Changing Mindsets Through Medicine & Motivation

Dr. Gregory Boyce Family Planning Association of Trinidad and Tobago (FPATT)

You work with people who have HIV? Why?” 

That was the question asked to Dr. Gregory Boyce by the young intern that stood before him. He had come to the hospital ward to visit a client who was known to be living with HIV. He approached the intern at the desk and gave his name and designation. The intern looked at him, confused and somewhat amused and asked the question that he has neither forgotten, nor understood to this day. 

However, this young intern’s question comes from a mindset that Dr. Boyce is working fervently to change. As Deputy Director of the Medical Research Foundation of Trinidad and Tobago (MRF), Dr. Boyce provides clinical as well as administrative support to a team of doctors and nurses whose daily vocation is to persons living with HIV. Due to MRF’s long-standing work in HIV research and healthcare, the Family Planning Association of Trinidad and Tobago (FPATT), has navigated many of its clients to Dr. Boyce and his team, especially clients from the LGBTQI community. 

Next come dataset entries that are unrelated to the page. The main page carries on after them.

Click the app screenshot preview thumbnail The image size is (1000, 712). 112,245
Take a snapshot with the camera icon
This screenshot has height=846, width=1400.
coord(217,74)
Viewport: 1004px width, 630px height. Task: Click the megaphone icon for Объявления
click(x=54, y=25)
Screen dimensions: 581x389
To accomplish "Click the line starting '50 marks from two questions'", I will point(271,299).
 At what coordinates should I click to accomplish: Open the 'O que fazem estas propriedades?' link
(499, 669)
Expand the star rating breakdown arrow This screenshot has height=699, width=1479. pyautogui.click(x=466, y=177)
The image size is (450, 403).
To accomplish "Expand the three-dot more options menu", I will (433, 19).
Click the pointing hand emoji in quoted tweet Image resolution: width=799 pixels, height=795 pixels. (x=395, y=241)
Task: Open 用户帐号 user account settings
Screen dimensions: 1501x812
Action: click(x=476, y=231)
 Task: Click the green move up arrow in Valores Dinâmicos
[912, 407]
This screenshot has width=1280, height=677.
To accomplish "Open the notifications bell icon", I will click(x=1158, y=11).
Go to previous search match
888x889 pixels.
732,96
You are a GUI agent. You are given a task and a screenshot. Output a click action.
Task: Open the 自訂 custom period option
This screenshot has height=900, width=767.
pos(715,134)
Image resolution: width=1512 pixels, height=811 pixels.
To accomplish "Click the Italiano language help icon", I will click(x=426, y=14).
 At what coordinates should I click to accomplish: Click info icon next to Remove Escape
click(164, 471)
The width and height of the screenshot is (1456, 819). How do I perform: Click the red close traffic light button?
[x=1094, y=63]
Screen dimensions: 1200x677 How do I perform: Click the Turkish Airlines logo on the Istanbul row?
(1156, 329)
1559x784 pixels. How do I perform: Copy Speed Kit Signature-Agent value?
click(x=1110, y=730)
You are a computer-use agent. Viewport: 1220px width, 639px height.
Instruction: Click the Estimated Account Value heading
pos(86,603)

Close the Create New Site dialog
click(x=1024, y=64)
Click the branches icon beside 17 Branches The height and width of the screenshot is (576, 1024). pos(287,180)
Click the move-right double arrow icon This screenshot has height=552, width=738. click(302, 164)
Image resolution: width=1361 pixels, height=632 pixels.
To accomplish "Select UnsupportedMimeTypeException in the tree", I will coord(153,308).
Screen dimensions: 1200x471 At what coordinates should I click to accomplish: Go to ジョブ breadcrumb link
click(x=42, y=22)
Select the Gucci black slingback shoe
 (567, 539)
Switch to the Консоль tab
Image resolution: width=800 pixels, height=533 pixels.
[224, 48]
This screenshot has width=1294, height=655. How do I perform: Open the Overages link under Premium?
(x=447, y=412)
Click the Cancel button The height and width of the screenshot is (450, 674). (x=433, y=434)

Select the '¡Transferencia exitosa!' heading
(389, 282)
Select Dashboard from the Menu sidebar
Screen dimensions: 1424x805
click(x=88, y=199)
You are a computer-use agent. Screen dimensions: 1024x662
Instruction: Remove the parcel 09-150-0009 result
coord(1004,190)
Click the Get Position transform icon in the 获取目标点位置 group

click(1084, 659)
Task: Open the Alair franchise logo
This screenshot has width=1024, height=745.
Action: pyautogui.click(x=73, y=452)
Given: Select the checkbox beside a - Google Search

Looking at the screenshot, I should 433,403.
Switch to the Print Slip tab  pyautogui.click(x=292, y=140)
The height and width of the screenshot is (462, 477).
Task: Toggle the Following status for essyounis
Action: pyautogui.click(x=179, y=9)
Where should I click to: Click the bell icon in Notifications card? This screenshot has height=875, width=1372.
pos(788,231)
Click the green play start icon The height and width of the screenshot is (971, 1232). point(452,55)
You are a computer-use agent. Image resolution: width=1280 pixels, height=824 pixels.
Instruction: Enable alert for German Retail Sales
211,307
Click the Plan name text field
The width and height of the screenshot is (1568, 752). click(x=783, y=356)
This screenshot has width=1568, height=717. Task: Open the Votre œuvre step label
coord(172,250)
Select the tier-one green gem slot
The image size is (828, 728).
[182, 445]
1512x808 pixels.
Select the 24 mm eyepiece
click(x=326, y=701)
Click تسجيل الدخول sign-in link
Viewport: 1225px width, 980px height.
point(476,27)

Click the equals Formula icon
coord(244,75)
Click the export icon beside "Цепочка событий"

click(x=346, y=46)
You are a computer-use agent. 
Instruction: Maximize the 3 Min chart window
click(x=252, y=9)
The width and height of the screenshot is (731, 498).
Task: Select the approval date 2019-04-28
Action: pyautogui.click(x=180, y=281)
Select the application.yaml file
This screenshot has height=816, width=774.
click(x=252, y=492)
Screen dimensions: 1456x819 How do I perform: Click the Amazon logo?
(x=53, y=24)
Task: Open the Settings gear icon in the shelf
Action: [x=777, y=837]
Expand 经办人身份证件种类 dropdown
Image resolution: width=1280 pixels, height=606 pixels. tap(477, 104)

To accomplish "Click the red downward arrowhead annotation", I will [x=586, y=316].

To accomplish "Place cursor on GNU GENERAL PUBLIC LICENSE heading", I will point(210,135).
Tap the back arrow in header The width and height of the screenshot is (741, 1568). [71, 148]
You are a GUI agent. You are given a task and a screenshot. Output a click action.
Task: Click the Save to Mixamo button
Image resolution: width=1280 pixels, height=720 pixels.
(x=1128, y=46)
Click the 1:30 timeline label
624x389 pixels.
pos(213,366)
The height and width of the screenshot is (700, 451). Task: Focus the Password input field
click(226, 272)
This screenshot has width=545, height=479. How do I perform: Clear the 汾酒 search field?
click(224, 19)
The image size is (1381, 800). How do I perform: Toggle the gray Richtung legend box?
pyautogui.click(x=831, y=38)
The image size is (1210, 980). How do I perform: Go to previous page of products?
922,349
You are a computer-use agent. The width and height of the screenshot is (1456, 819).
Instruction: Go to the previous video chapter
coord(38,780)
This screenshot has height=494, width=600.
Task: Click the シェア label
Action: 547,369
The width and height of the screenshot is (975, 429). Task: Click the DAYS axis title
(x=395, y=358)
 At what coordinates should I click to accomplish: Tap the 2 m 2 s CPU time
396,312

“Persons coming to us from key populations, have very layered needs. They are facing unique challenges in addition to living with the virus. There is still that myth that being HIV positive means that you will positively die. Added to that, there’s the discrimination that the community faces in every aspect of their lives on a daily basis. As a staff, we’ve had to seek special training to guide the way we interact with these clients so that we can meet all their needs appropriately and sensitively,” explains Dr. Boyce. 

He continued “Apart from medical interventions which are needed to ensure that our clients continue to live healthy lives, we focus heavily on their psychosocial needs. It’s easy to think that because a client is physically healthy that they are also emotionally healthy. We have clients that won’t leave abusive relationships because they think no one else would accept them. We have other clients that are dealing with long-term medication fatigue because they have been taking pills for over 10 years. With that sometimes comes depression and other drug addictions, which is why it’s necessary for us to maintain open and honest relationships to address those accompanying issues.”

“Until a gay or transgender person can walk the streets freely and not be jeered at by passers-by, we still have a long way to go. Until they can access treatment at any public facility without fear or judgment, we have a lot of work to do. It would take a lot of education to change the stigma and discrimination but there is absolutely no reason why another person’s life should be miserable because their expression is different to ours,” he commented. 

Making HIV a non-issue

Having worked with persons living with HIV for over 20 years, Dr. Boyce remembers the early days that led him to this specialization. He had worked at the Port of Spain General Hospital after graduating, during which time, medicine for persons living with HIV was expensive and out of reach for many. A few years later, through government programmes, medicine became more affordable, and treatment centers were opening up across the island. However, Dr. Boyce realized that the mortality rate had not changed by much. He wondered why people were still dying from a virus when medicine was easily accessible. That was when he decided to follow his heart and commit to helping persons with HIV understand that there is hope. 

“That first conversation – giving a client the news that they’ve tested positive – is very important. We get to show them that HIV is not an impediment. Most times, with the wrong information, they start to draw up a list of things that they can no longer do, like go after a promotion or start a family. Then they go through life shrunken and unrecognizable, not the person they once were. So to answer that intern’s question about why I work with persons living with HIV: I want to make HIV a non-issue,” he states.  

Dr. Boyce hopes to see HIV disclosure become as acceptable as other chronic illnesses such as cancer or diabetes, where an entire family would work towards caring for the affected person, instead of alienating them. He also hopes to see more inclusion and tolerance towards persons living with HIV, especially those within the LGBTQI community. 

“Until a gay or transgender person can walk the streets freely and not be jeered at by passers-by, we still have a long way to go. Until they can access treatment at any public facility without fear or judgment, we have a lot of work to do. It would take a lot of education to change the stigma and discrimination but there is absolutely no reason why another person’s life should be miserable because their expression is different to ours,” he commented. 

He commends the work of FPATT in upholding the sexual and reproductive health rights of the LGBTQI community, through ensuring that they have a safe and non-judgmental environment for HIV and other STI tests. He says that the Medical Research Foundation values the great relationship that the two organizations have had for years, even as FPATT works towards becoming its own full-service antiretroviral treatment site for persons living with HIV.